━━━ RAW DATA

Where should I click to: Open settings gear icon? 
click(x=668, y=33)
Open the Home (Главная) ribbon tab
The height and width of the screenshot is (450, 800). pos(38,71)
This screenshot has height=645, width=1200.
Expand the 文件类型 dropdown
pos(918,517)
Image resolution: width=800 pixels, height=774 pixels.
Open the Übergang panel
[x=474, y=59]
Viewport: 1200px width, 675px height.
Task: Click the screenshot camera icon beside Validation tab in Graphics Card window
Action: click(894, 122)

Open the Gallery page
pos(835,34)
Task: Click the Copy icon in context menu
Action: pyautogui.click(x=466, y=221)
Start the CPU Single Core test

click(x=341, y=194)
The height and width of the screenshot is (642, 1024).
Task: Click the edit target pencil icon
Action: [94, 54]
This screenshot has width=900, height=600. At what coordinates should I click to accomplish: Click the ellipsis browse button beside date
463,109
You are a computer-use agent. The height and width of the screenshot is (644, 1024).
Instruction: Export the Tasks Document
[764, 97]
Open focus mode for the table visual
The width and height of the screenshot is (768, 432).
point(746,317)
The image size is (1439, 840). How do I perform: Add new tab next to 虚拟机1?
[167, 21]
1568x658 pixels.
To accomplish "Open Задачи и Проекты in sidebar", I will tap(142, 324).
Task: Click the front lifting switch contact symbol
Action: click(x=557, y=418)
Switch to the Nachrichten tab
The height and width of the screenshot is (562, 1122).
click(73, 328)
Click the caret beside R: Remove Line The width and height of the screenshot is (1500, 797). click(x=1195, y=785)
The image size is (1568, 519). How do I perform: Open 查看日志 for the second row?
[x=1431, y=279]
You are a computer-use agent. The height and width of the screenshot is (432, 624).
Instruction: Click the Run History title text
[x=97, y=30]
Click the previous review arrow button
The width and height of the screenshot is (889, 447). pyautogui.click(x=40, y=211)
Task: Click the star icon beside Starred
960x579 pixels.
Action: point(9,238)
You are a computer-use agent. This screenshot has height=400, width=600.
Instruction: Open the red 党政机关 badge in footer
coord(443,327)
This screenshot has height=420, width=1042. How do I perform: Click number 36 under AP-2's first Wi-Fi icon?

━━━━━━

### WHAT YOU SHOULD DO
Put the rows above into a numbered list, one line per item, and leave out the blank lines.

### RESULT FOR THIS EXERCISE
1. Where should I click to: Open settings gear icon? 
2. click(x=668, y=33)
3. Open the Home (Главная) ribbon tab
4. The height and width of the screenshot is (450, 800). pos(38,71)
5. This screenshot has height=645, width=1200.
6. Expand the 文件类型 dropdown
7. pos(918,517)
8. Image resolution: width=800 pixels, height=774 pixels.
9. Open the Übergang panel
10. [x=474, y=59]
11. Viewport: 1200px width, 675px height.
12. Task: Click the screenshot camera icon beside Validation tab in Graphics Card window
13. Action: click(894, 122)
14. Open the Gallery page
15. pos(835,34)
16. Task: Click the Copy icon in context menu
17. Action: pyautogui.click(x=466, y=221)
18. Start the CPU Single Core test
19. click(x=341, y=194)
20. The height and width of the screenshot is (642, 1024).
21. Task: Click the edit target pencil icon
22. Action: [94, 54]
23. This screenshot has width=900, height=600. At what coordinates should I click to accomplish: Click the ellipsis browse button beside date
24. 463,109
25. You are a computer-use agent. The height and width of the screenshot is (644, 1024).
26. Instruction: Export the Tasks Document
27. [764, 97]
28. Open focus mode for the table visual
29. The width and height of the screenshot is (768, 432).
30. point(746,317)
31. The image size is (1439, 840). How do I perform: Add new tab next to 虚拟机1?
32. [167, 21]
33. 1568x658 pixels.
34. To accomplish "Open Задачи и Проекты in sidebar", I will tap(142, 324).
35. Task: Click the front lifting switch contact symbol
36. Action: click(x=557, y=418)
37. Switch to the Nachrichten tab
38. The height and width of the screenshot is (562, 1122).
39. click(73, 328)
40. Click the caret beside R: Remove Line The width and height of the screenshot is (1500, 797). click(x=1195, y=785)
41. The image size is (1568, 519). How do I perform: Open 查看日志 for the second row?
42. [x=1431, y=279]
43. You are a computer-use agent. The height and width of the screenshot is (432, 624).
44. Instruction: Click the Run History title text
45. [x=97, y=30]
46. Click the previous review arrow button
47. The width and height of the screenshot is (889, 447). pyautogui.click(x=40, y=211)
48. Task: Click the star icon beside Starred
49. 960x579 pixels.
50. Action: point(9,238)
51. You are a computer-use agent. This screenshot has height=400, width=600.
52. Instruction: Open the red 党政机关 badge in footer
53. coord(443,327)
54. This screenshot has height=420, width=1042. How do I perform: Click number 36 under AP-2's first Wi-Fi icon?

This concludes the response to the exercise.